Di hadapan Anggota DPRD Provinsi Jawa Barat Fraksi NasDem, Tia Fitriani, Kepala Desa Cipeujeuh Deden Ghofaro, tokoh masyarakat, tokoh agama, serta ratusan warga yang hadir, Toni mengungkapkan bahwa APBD Kabupaten Bandung tahun 2026 mengalami pemangkasan sekitar Rp1 triliun.

“Anggaran Pemkab Bandung dipangkas dari sebelumnya sekitar Rp4 triliun. Ini bukan angka kecil. Dampaknya langsung terasa ke program-program masyarakat,” tegasnya.

Menurut Toni, ketergantungan tinggi terhadap dana transfer pusat membuat daerah dalam posisi rentan. Ketika Transfer ke Daerah (TKD) mengalami pengurangan, pemerintah daerah tidak memiliki banyak opsi selain menyesuaikan atau memangkas sejumlah program prioritas.

Ia mengakui, rasionalisasi anggaran diklaim sebagai upaya penyehatan fiskal melalui efisiensi dan pengetatan belanja. Namun, di lapangan kebijakan tersebut berimbas langsung pada masyarakat bawah.
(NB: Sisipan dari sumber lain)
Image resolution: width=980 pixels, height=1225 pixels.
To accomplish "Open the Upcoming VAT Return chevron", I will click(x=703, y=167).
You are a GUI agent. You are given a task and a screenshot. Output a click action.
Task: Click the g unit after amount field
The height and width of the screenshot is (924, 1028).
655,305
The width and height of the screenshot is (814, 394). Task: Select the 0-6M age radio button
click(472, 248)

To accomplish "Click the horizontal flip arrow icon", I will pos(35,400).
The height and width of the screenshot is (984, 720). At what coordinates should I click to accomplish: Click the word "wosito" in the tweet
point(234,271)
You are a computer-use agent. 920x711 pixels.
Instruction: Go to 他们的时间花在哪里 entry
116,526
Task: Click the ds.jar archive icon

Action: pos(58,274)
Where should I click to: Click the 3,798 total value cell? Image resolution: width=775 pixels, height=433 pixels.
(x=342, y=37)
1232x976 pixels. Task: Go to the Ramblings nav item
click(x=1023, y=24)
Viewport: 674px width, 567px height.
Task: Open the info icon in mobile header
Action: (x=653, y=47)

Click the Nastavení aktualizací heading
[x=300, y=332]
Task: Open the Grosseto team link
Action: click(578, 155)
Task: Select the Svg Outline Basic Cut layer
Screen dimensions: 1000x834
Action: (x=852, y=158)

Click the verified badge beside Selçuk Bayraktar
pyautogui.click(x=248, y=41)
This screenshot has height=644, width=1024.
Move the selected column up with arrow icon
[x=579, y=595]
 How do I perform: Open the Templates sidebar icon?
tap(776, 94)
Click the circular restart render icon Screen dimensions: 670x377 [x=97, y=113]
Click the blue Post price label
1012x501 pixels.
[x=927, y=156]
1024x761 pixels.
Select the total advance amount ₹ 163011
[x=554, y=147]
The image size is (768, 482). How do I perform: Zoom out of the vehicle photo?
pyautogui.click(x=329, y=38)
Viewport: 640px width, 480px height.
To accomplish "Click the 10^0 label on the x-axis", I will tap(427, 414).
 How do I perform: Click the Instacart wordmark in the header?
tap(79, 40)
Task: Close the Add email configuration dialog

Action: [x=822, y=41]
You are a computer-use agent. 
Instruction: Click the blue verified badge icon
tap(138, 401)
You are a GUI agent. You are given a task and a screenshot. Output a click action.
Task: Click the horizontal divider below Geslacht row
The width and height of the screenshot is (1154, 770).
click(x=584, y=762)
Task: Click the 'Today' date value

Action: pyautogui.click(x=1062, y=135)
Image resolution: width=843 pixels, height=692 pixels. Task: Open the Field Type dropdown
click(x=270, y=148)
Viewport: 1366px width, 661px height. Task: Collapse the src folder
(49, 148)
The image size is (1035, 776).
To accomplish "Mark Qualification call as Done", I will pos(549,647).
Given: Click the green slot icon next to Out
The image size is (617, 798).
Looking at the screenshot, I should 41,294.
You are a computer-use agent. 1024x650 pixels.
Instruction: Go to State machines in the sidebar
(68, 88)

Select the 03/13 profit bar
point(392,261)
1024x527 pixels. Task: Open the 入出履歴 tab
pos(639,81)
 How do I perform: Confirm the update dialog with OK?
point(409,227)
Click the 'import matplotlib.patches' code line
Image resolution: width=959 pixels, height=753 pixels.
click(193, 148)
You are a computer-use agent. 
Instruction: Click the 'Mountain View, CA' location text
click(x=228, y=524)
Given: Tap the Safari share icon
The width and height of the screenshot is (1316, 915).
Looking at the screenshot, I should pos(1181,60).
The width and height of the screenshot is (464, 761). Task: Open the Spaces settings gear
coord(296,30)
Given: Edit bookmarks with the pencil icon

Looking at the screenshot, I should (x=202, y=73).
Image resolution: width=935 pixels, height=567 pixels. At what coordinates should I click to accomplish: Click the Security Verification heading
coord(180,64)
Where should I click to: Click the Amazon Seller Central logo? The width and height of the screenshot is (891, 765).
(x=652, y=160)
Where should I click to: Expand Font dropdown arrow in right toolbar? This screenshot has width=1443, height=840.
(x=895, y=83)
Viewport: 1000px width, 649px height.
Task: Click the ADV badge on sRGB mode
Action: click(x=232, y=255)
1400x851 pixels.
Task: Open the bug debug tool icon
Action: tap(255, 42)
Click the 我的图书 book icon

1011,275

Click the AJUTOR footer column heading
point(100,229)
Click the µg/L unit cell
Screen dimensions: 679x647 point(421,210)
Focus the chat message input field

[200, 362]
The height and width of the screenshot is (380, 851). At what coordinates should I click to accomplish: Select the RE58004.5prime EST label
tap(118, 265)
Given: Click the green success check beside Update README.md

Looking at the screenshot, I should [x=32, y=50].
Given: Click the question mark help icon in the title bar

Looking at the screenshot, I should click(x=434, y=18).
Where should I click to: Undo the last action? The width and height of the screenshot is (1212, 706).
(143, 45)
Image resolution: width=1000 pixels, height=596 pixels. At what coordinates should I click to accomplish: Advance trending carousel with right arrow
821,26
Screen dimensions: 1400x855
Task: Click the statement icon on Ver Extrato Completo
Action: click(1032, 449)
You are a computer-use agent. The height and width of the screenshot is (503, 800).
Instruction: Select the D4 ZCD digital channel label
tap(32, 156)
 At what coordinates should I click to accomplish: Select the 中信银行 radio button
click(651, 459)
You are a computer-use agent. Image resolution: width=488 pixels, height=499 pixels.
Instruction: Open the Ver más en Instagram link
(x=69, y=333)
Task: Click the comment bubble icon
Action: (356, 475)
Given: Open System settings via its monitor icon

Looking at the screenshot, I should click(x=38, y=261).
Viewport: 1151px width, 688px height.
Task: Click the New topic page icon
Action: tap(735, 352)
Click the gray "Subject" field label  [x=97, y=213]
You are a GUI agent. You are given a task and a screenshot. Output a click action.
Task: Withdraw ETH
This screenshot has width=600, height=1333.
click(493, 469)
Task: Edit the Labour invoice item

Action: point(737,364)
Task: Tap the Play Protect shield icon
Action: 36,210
Salah satu yang terdampak adalah program Kelompok Usaha Bersama (KUBE). Jika sebelumnya empat kelompok bisa memperoleh total bantuan Rp30 juta, kini jumlah tersebut menyusut menjadi Rp15 juta.

“Kalau bantuan dipangkas setengahnya, maka daya ungkit ekonomi warga juga ikut tereduksi. Produktivitas dan keberlanjutan usaha jelas terdampak,” ujarnya.

Dalam sesi dialog, warga Pacet menyampaikan aspirasi terkait perbaikan infrastruktur lingkungan, peningkatan kualitas jalan, hingga rehabilitasi Rumah Tidak Layak Huni (Rutilahu). Sejumlah tokoh masyarakat juga menekankan agar program pemberdayaan benar-benar menyentuh kebutuhan riil warga, bukan sekadar seremonial.

Menanggapi hal tersebut, Toni menyebut masih terdapat ruang melalui anggaran aspirasi dewan sebesar Rp1,5 miliar yang dapat diarahkan untuk program prioritas, baik fisik maupun nonfisik.

“Kita akan maksimalkan ruang yang ada. Jangan sampai rasionalisasi justru membuat pelayanan publik stagnan,” katanya.

Toni berharap kebijakan efisiensi tidak berhenti pada pendekatan angka semata, melainkan mempertimbangkan dampak sosial-ekonomi di daerah. Ia mendorong evaluasi menyeluruh agar pembangunan tidak tersendat akibat keterbatasan fiskal.

Reses kali ini menjadi cerminan kegelisahan daerah menghadapi tekanan anggaran. Di tengah semangat disiplin fiskal, masyarakat menanti langkah konkret pemerintah dalam menjaga keseimbangan antara efisiensi dan keberlanjutan pembangunan rakyat.